#### Supplied data:

[Start of Attachment]

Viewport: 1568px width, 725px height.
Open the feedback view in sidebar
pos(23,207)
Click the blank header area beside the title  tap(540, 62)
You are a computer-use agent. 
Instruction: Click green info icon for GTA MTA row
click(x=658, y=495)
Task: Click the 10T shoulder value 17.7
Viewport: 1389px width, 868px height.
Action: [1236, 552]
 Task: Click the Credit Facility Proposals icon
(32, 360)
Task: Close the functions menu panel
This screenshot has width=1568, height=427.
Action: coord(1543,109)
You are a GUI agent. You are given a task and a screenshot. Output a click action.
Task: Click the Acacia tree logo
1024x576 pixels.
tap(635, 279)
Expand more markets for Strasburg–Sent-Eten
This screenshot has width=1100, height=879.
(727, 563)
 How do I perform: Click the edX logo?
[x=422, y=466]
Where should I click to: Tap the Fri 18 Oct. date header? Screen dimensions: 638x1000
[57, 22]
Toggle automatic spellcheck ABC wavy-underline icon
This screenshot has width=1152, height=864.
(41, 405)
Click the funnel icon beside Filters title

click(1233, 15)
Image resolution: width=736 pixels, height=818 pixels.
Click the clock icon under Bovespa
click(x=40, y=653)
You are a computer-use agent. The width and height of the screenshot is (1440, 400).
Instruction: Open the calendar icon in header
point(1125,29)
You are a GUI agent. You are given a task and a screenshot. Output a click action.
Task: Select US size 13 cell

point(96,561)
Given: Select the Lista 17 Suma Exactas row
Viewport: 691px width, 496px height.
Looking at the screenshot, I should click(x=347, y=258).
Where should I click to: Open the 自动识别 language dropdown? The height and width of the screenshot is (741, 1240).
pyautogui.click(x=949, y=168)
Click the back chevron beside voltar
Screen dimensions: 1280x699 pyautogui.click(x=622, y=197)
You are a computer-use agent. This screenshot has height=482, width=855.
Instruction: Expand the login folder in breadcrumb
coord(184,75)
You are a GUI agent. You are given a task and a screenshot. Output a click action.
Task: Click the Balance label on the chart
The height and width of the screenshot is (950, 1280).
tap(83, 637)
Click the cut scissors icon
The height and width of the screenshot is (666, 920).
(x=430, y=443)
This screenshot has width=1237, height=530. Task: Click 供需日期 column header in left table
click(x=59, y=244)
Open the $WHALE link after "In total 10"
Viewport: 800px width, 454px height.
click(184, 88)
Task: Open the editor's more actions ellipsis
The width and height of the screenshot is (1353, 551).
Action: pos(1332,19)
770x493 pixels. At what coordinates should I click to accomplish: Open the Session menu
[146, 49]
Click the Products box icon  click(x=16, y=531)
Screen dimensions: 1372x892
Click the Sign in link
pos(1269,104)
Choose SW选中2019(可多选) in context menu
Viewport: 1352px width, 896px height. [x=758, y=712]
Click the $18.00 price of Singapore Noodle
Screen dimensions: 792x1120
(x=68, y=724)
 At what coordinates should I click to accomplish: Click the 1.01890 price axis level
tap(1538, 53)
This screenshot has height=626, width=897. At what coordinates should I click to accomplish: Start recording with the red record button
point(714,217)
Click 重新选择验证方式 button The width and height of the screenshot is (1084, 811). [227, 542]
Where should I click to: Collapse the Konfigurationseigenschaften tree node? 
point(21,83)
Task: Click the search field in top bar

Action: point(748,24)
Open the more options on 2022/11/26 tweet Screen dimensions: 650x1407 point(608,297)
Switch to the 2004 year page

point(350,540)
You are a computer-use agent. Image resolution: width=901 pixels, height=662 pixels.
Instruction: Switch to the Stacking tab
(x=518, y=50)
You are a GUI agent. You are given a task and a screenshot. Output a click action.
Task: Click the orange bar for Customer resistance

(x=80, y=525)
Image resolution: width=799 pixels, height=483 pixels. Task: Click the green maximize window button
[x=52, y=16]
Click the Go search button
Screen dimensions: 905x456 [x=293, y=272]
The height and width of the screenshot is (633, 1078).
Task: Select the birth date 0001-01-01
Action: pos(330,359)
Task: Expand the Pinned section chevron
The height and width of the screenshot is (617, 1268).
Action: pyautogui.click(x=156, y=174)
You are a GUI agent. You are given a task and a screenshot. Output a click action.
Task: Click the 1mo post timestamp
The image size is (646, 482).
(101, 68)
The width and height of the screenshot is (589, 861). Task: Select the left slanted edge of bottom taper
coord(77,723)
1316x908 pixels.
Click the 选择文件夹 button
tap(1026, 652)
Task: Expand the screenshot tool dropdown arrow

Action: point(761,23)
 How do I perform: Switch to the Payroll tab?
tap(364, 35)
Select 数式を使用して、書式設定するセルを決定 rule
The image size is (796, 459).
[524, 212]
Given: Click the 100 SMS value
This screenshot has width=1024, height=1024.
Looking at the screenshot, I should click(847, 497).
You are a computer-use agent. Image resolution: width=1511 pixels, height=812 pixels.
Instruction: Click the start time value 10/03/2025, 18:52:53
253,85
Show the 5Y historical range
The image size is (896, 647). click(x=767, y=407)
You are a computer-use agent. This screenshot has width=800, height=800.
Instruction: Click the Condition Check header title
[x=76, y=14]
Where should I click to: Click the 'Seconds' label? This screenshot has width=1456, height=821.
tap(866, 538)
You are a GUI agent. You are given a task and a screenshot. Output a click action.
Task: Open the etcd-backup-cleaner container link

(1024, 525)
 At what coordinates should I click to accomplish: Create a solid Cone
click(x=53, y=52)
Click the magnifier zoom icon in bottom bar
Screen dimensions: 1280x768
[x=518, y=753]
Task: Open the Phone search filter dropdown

[End of Attachment]

#### What you have to do:
From the records above, transcribe without alteration every line from the one with "How do I perform: Click the edX logo?" to the one with "has height=482, width=855.", inclusive.

#### Exercise output:
 How do I perform: Click the edX logo?
[x=422, y=466]
Where should I click to: Tap the Fri 18 Oct. date header? Screen dimensions: 638x1000
[57, 22]
Toggle automatic spellcheck ABC wavy-underline icon
This screenshot has width=1152, height=864.
(41, 405)
Click the funnel icon beside Filters title

click(1233, 15)
Image resolution: width=736 pixels, height=818 pixels.
Click the clock icon under Bovespa
click(x=40, y=653)
You are a computer-use agent. The width and height of the screenshot is (1440, 400).
Instruction: Open the calendar icon in header
point(1125,29)
You are a GUI agent. You are given a task and a screenshot. Output a click action.
Task: Select US size 13 cell

point(96,561)
Given: Select the Lista 17 Suma Exactas row
Viewport: 691px width, 496px height.
Looking at the screenshot, I should click(x=347, y=258).
Where should I click to: Open the 自动识别 language dropdown? The height and width of the screenshot is (741, 1240).
pyautogui.click(x=949, y=168)
Click the back chevron beside voltar
Screen dimensions: 1280x699 pyautogui.click(x=622, y=197)
You are a computer-use agent. This screenshot has height=482, width=855.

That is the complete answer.